Happy Talk Like A Pirate Day! Today is a day to celebrate talking like a pirate. So argghh and avast ye mateys, before I make ye walk the plank, I gots a very special treat in store; the first scene from the first draft to a pirate play I started writing last January and kind of put on the back burner for awhile.
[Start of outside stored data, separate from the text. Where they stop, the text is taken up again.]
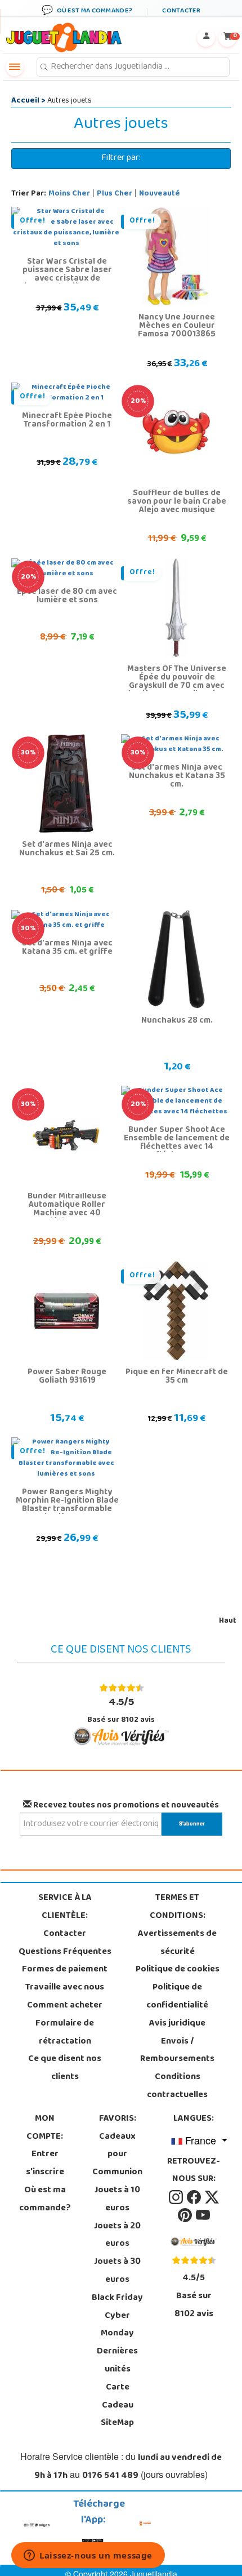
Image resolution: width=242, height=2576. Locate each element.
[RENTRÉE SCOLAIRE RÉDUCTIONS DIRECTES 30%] (66, 783)
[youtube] (203, 2215)
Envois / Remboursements (177, 2051)
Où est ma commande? (45, 2200)
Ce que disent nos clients (64, 2068)
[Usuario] (206, 38)
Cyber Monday (117, 2325)
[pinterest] (186, 2215)
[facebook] (195, 2197)
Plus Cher (114, 194)
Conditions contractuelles (177, 2086)
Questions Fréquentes (65, 1952)
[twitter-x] (212, 2197)
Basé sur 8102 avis (121, 1710)
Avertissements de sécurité (177, 1943)
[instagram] (177, 2197)
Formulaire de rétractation (64, 2033)
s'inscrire (45, 2173)
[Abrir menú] (15, 67)
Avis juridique (177, 2024)
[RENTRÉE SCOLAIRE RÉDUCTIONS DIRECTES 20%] (176, 432)
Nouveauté (159, 194)
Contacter (64, 1934)
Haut (227, 1621)
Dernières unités (117, 2361)
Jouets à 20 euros (117, 2236)
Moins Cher (69, 194)
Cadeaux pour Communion (117, 2155)
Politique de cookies (177, 1970)
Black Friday (117, 2298)
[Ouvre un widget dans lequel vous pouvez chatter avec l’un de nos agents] (88, 2556)
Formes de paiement (64, 1970)
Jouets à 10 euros (117, 2200)
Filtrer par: (121, 158)
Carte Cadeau (117, 2397)
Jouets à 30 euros (117, 2271)
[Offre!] (176, 256)
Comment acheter (64, 2006)
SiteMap (117, 2423)
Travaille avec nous (64, 1988)
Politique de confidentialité (177, 1997)
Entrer (45, 2155)
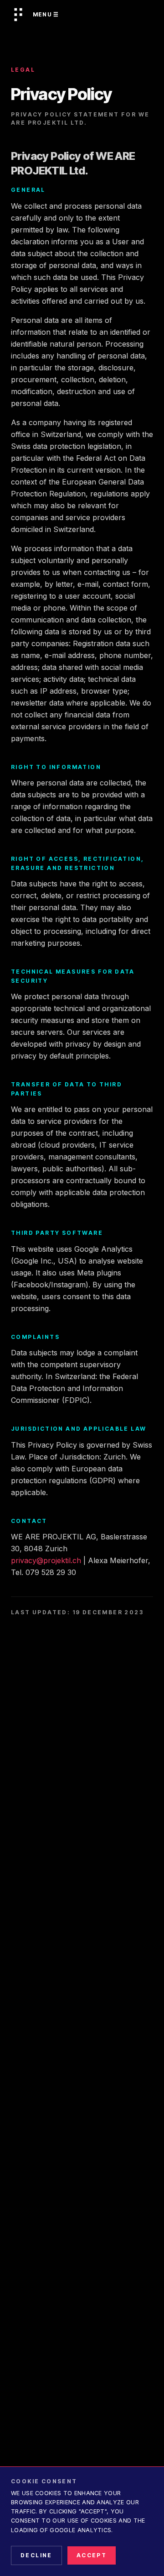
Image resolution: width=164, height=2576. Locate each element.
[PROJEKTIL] (18, 14)
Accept (92, 2555)
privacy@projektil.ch (46, 1560)
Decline (36, 2555)
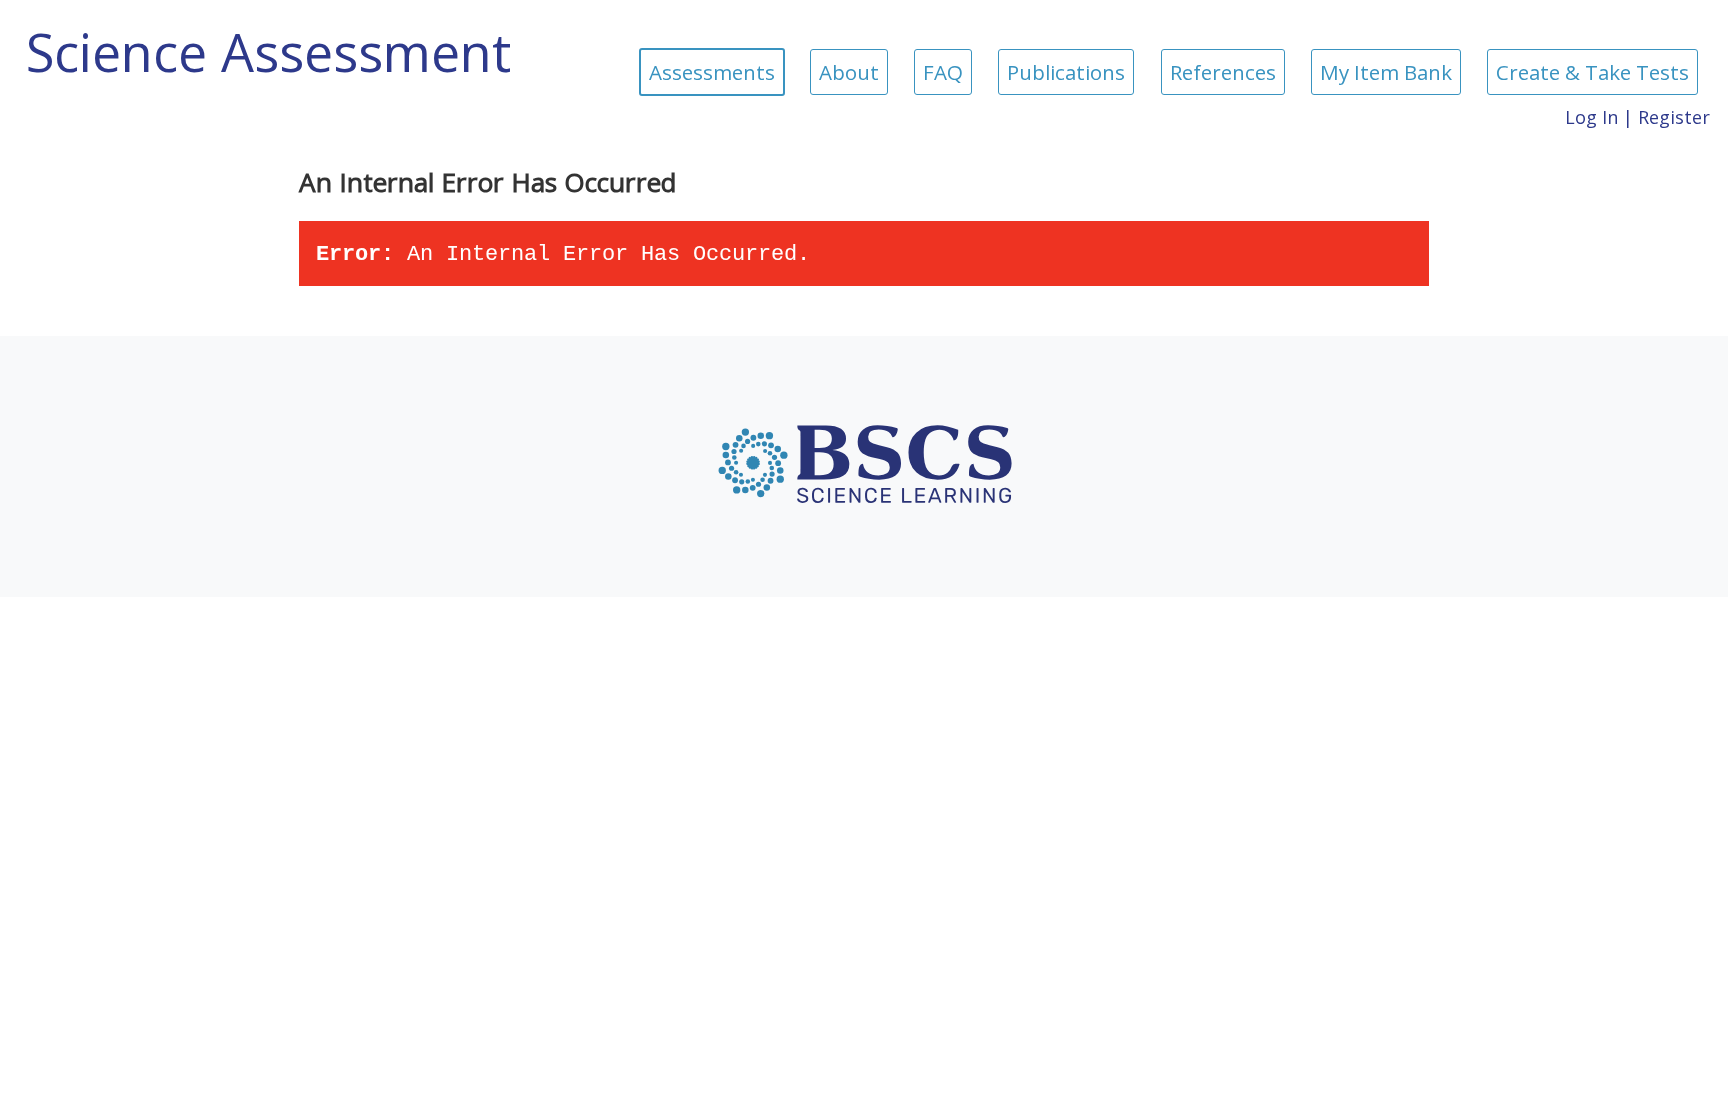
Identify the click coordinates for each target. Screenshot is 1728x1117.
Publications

I’d love to know what you think of The Princess And The Pirate
ACT I Scene 1 At rise, we join a play already in progress. overly dramatic music swells. Princess Appleseed is tied to mast of a pirate ship! Long John Silver is leering at her lecherously. The Sprouts (Baby Carrot, Baby Spinach, Baby Asparagus(?)) are crouched behind the Princess in obvious fright. The Cheeseballs (Ronald, Wendy, R.B., Tim Horton, and the Johns [Papa and Taco]) are behind Silver shaking their swords menacingly. OH NO! What is going to happen to our lovely Princess? This is supposed to be a very dramatic scene, but everyone is flat, without enthusiasm or energy. Basically, it’s the worst rehearsal you’ve ever been in. Everyone is dressed in Victorian style pirate wear. Eye patches, parrots, big flowing skirts with miles and miles of petticoats. None of this however is helping with the acting. PRINCESS APPLESEED (overly dramatic, think the worst Shakespeare actor you’ve ever seen who thinks they are good) Oh no!, whoever shall rescue me SPROUTS Oh if only Captain Protein was here. he’d rescue us. LONG JOHN SILVER (Stereotypical bad pirate here) Arggh, shut yer pie holes ye blasted do gooders. Now mateys, we have captured the lovely Princess Appleseed and her sproutlings, what shall we do with them? RONALD Wrap them in bacon! WENDY Dip them batter! R.B. Fry them in grease! TIM HORTON (stepping in and speaking over Papa John) And serve ’em with gravy eh! Beat as everyone pauses and looks at Tim. (CONTINUED)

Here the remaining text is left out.